== GIVEN REQUEST A ==
Render the entries as a Markdown table with two columns, Row and Line, giving each line a row number and skipping blank lines. Include only the stretch from the start of the entries through the line containing "pos(568,260)".

High Energy Photon Source

General properties
- Accelerator type: Synchrotron light source
- Beam type: electron
- Target type: light source

Beam properties
- Maximum energy: 6 GeV
- Maximum brightness: 1×10^{22} ph./s/0.1%/mm^{2}/mrad^{2}

Physical properties
- Circumference: 1360.4 m
- Location: Beijing, China
- Coordinates: 40°22′58″N 116°41′41″E﻿ / ﻿40.38278°N 116.69472°E
- Institution: Institute of High Energy Physics
- Dates of operation: 2026 - present

= High Energy Photon Source =

The High Energy Photon Source (HEPS) (高能同步辐射光源) is a diffraction-limited storage ring synchrotron light source producing hard x-ray radiations for scientific applications that will be built in the Huairou District in suburban Beijing, with estimated completion in 2025. With electron energy of 6 GeV, the facility is the first high-energy synchrotron light source in China.

== DATA SHOWN ==
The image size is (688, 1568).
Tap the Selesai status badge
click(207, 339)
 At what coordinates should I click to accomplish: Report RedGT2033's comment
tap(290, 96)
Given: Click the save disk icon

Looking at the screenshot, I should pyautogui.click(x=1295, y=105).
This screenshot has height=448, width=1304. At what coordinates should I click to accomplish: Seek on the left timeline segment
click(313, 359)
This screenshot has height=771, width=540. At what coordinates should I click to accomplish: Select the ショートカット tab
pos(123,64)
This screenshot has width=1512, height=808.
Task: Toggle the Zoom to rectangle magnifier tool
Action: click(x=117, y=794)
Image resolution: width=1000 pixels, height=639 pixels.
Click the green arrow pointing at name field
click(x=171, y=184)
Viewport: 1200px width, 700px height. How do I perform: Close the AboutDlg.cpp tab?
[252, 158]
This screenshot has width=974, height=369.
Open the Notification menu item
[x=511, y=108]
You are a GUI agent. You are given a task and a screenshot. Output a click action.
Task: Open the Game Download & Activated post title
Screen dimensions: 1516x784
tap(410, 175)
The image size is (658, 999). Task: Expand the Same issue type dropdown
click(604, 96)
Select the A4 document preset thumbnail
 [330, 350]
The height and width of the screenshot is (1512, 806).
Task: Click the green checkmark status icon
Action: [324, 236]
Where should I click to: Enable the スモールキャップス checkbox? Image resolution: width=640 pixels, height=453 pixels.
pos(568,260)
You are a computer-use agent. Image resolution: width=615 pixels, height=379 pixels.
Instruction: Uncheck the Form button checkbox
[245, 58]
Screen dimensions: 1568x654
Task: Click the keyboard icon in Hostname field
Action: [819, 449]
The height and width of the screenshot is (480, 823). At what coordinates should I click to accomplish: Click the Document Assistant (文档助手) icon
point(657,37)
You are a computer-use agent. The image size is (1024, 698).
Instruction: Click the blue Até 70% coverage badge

== GIVEN REQUEST B ==
Continue the passage on the High Energy Photon Source from where it stops.

== REPLY A ==
| Row | Line |
|---|---|
| 1 | The image size is (688, 1568). |
| 2 | Tap the Selesai status badge |
| 3 | click(207, 339) |
| 4 |  At what coordinates should I click to accomplish: Report RedGT2033's comment |
| 5 | tap(290, 96) |
| 6 | Given: Click the save disk icon |
| 7 | Looking at the screenshot, I should pyautogui.click(x=1295, y=105). |
| 8 | This screenshot has height=448, width=1304. At what coordinates should I click to accomplish: Seek on the left timeline segment |
| 9 | click(313, 359) |
| 10 | This screenshot has height=771, width=540. At what coordinates should I click to accomplish: Select the ショートカット tab |
| 11 | pos(123,64) |
| 12 | This screenshot has width=1512, height=808. |
| 13 | Task: Toggle the Zoom to rectangle magnifier tool |
| 14 | Action: click(x=117, y=794) |
| 15 | Image resolution: width=1000 pixels, height=639 pixels. |
| 16 | Click the green arrow pointing at name field |
| 17 | click(x=171, y=184) |
| 18 | Viewport: 1200px width, 700px height. How do I perform: Close the AboutDlg.cpp tab? |
| 19 | [252, 158] |
| 20 | This screenshot has width=974, height=369. |
| 21 | Open the Notification menu item |
| 22 | [x=511, y=108] |
| 23 | You are a GUI agent. You are given a task and a screenshot. Output a click action. |
| 24 | Task: Open the Game Download & Activated post title |
| 25 | Screen dimensions: 1516x784 |
| 26 | tap(410, 175) |
| 27 | The image size is (658, 999). Task: Expand the Same issue type dropdown |
| 28 | click(604, 96) |
| 29 | Select the A4 document preset thumbnail |
| 30 |  [330, 350] |
| 31 | The height and width of the screenshot is (1512, 806). |
| 32 | Task: Click the green checkmark status icon |
| 33 | Action: [324, 236] |
| 34 | Where should I click to: Enable the スモールキャップス checkbox? Image resolution: width=640 pixels, height=453 pixels. |
| 35 | pos(568,260) |

== REPLY B ==
== See also ==
- Beijing Synchrotron Radiation Facility (BSRF , in Beijing, China)
- Shanghai Synchrotron Radiation Facility (SSRF , in Shanghai, China)
- National Synchrotron Radiation Laboratory (NSRL, in Hefei, China)
- Dalian Coherent Light Source (DCLS, VUV FEL in Dalian, China)
- Soft X-ray Free Electron Laser (SXFEL, in Shanghai, China)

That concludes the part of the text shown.